- _What is required_
Emit a verbatim copy of the lines below from the line with "Preferences (142, 2559)" through the line with "Google (419, 963)", excluding pictures and everything outside that range.

- _Records shown_
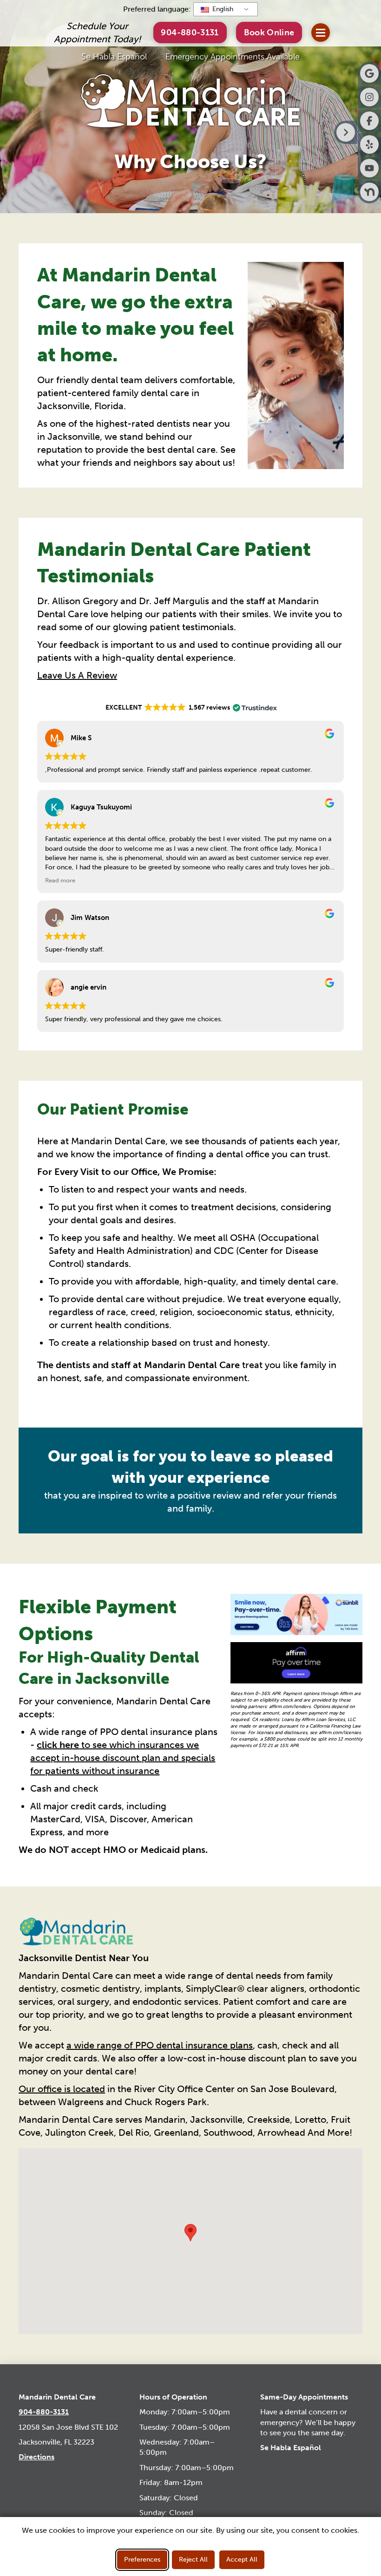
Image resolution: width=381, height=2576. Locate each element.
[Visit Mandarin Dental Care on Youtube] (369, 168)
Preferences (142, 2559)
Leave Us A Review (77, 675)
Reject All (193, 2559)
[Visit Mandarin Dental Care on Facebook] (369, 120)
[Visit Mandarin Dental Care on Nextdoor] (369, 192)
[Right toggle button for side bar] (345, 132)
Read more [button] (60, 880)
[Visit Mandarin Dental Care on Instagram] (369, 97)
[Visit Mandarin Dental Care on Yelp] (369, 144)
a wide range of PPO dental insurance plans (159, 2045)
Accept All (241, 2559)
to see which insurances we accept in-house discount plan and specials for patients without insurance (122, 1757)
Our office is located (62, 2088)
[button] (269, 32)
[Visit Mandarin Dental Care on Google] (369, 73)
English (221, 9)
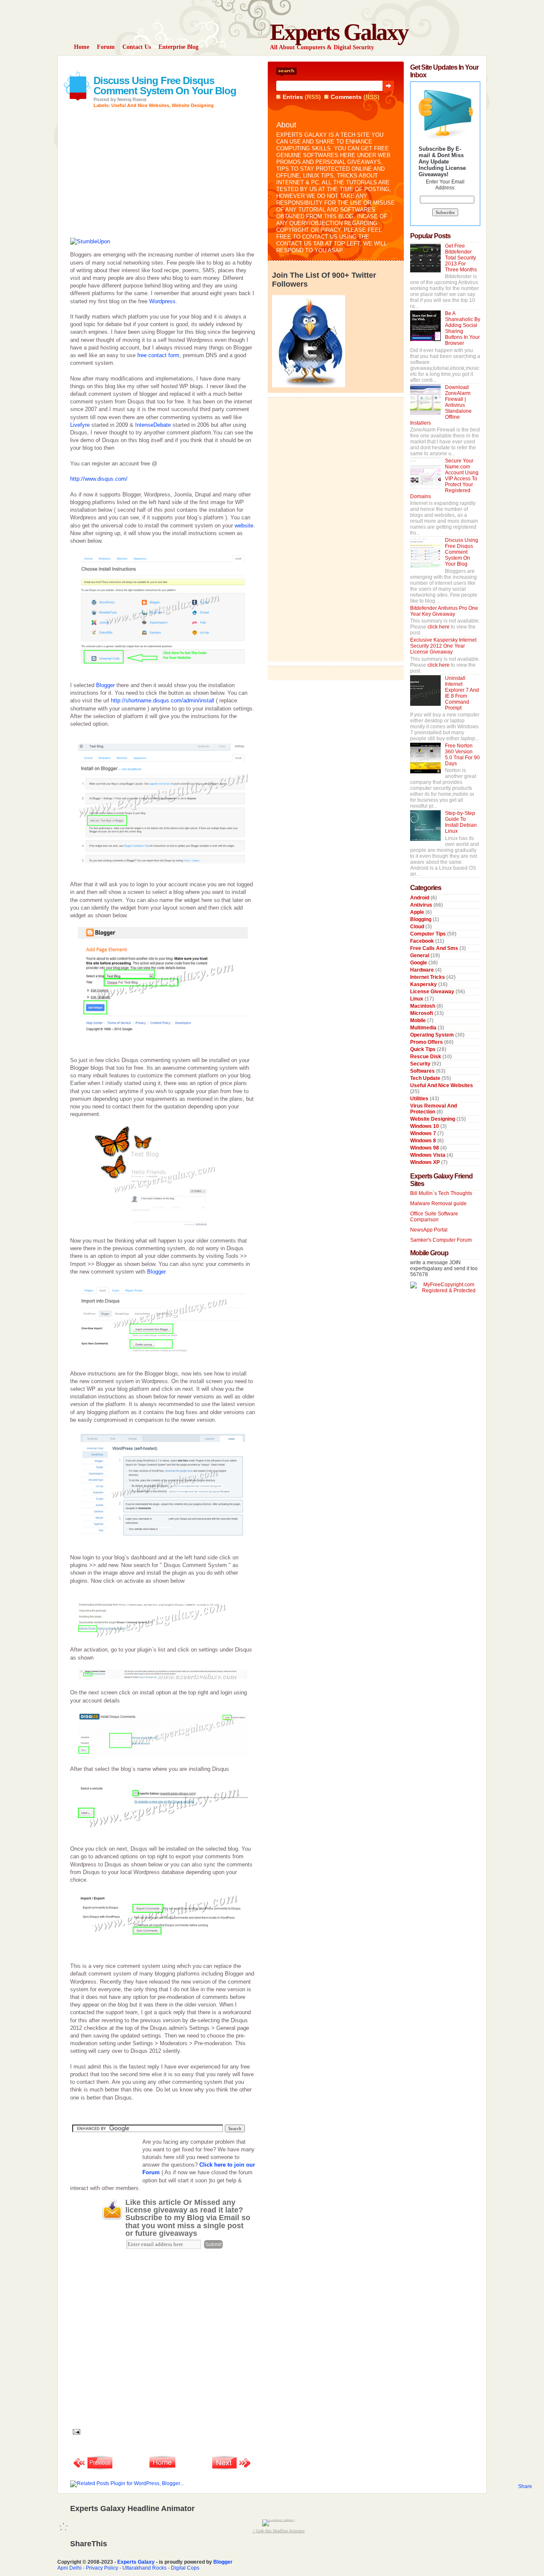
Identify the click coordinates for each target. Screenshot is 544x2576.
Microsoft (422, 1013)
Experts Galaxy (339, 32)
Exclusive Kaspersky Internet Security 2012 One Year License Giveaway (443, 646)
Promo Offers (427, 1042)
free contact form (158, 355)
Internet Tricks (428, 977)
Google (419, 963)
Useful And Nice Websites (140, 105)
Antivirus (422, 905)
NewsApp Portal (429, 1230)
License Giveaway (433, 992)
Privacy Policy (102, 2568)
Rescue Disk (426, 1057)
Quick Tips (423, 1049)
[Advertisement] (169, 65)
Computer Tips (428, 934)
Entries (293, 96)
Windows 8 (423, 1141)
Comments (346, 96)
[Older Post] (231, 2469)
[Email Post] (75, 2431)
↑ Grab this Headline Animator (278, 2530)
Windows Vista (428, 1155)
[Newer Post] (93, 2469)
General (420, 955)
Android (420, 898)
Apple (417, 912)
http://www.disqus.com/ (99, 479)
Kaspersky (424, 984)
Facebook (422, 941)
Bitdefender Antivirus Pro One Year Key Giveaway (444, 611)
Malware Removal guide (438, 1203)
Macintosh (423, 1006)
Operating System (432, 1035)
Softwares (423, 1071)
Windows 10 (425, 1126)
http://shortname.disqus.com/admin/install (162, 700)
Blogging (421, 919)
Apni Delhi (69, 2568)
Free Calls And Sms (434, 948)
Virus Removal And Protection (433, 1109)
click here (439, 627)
--
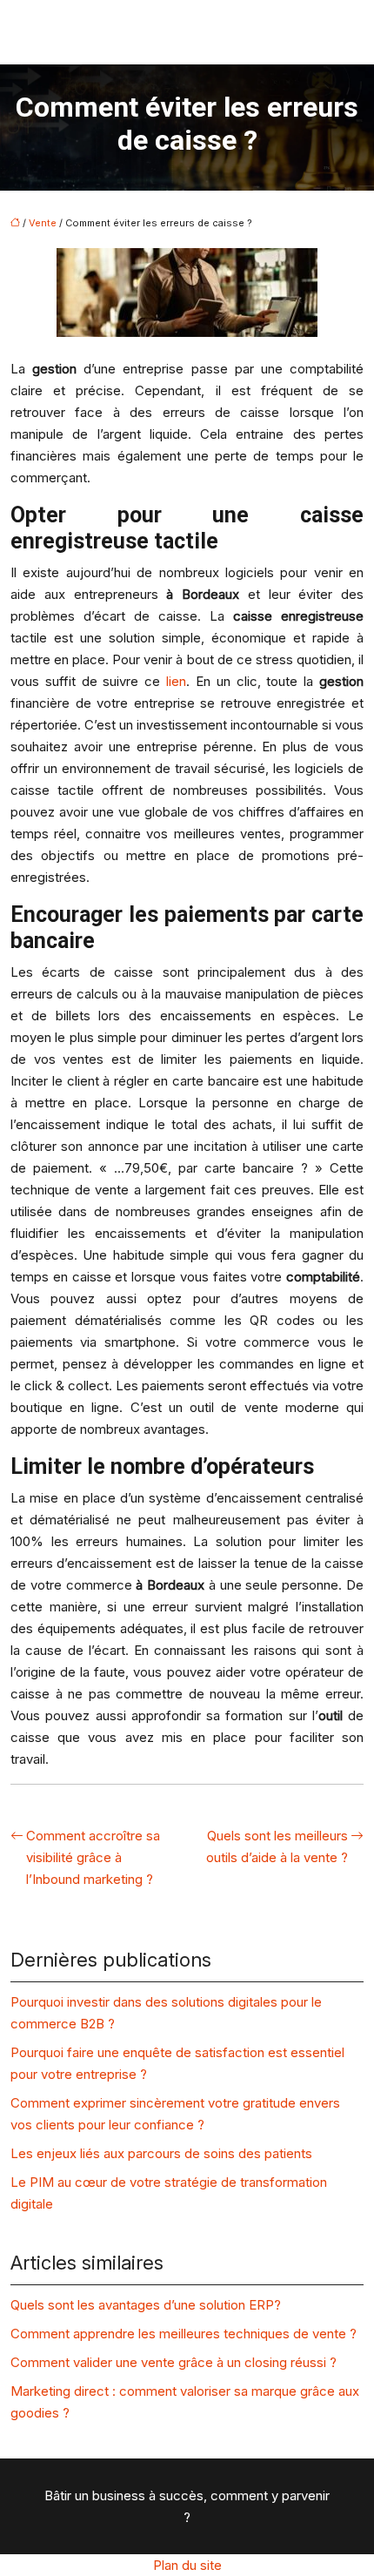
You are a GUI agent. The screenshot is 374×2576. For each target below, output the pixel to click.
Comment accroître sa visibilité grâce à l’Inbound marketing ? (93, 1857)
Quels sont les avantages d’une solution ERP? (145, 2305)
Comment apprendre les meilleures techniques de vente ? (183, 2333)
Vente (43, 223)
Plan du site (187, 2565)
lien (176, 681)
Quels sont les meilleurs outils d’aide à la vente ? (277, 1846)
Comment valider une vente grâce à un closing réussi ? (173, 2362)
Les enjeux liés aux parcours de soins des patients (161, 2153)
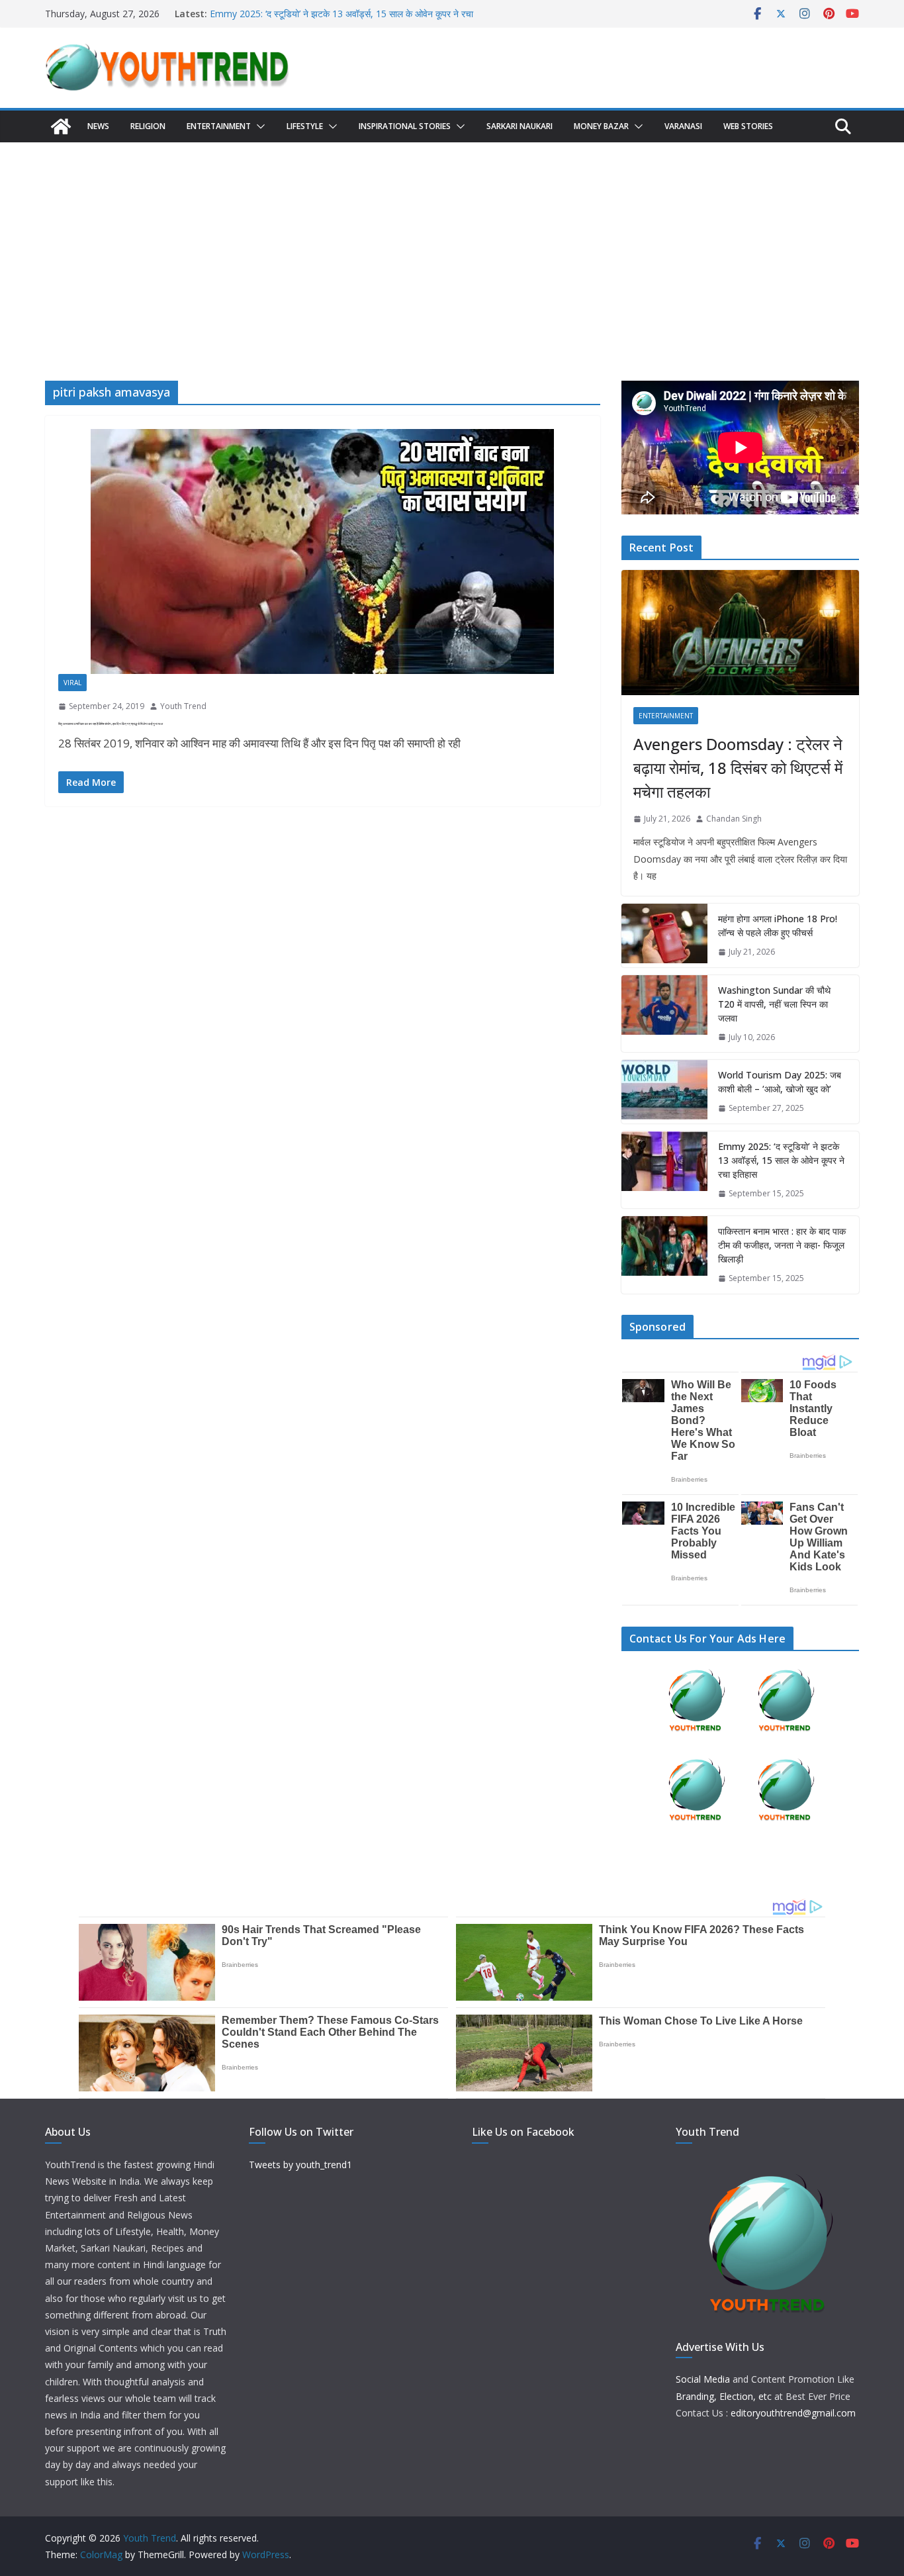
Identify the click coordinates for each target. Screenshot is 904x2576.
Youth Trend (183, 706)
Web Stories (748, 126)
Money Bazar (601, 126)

- _Task response_
Preferences (142, 2559)
Leave Us A Review (77, 675)
Reject All (193, 2559)
[Visit Mandarin Dental Care on Facebook] (369, 120)
[Visit Mandarin Dental Care on Nextdoor] (369, 192)
[Right toggle button for side bar] (345, 132)
Read more [button] (60, 880)
[Visit Mandarin Dental Care on Instagram] (369, 97)
[Visit Mandarin Dental Care on Yelp] (369, 144)
a wide range of PPO dental insurance plans (159, 2045)
Accept All (241, 2559)
to see which insurances we accept in-house discount plan and specials for patients without insurance (122, 1757)
Our office is located (62, 2088)
[button] (269, 32)
[Visit Mandarin Dental Care on Google] (369, 73)
English (221, 9)
Identify the click coordinates for each target. Screenshot is 544x2576.
Microsoft (422, 1013)
Experts Galaxy (339, 32)
Exclusive Kaspersky Internet Security 2012 One Year License Giveaway (443, 646)
Promo Offers (427, 1042)
free contact form (158, 355)
Internet Tricks (428, 977)
Google (419, 963)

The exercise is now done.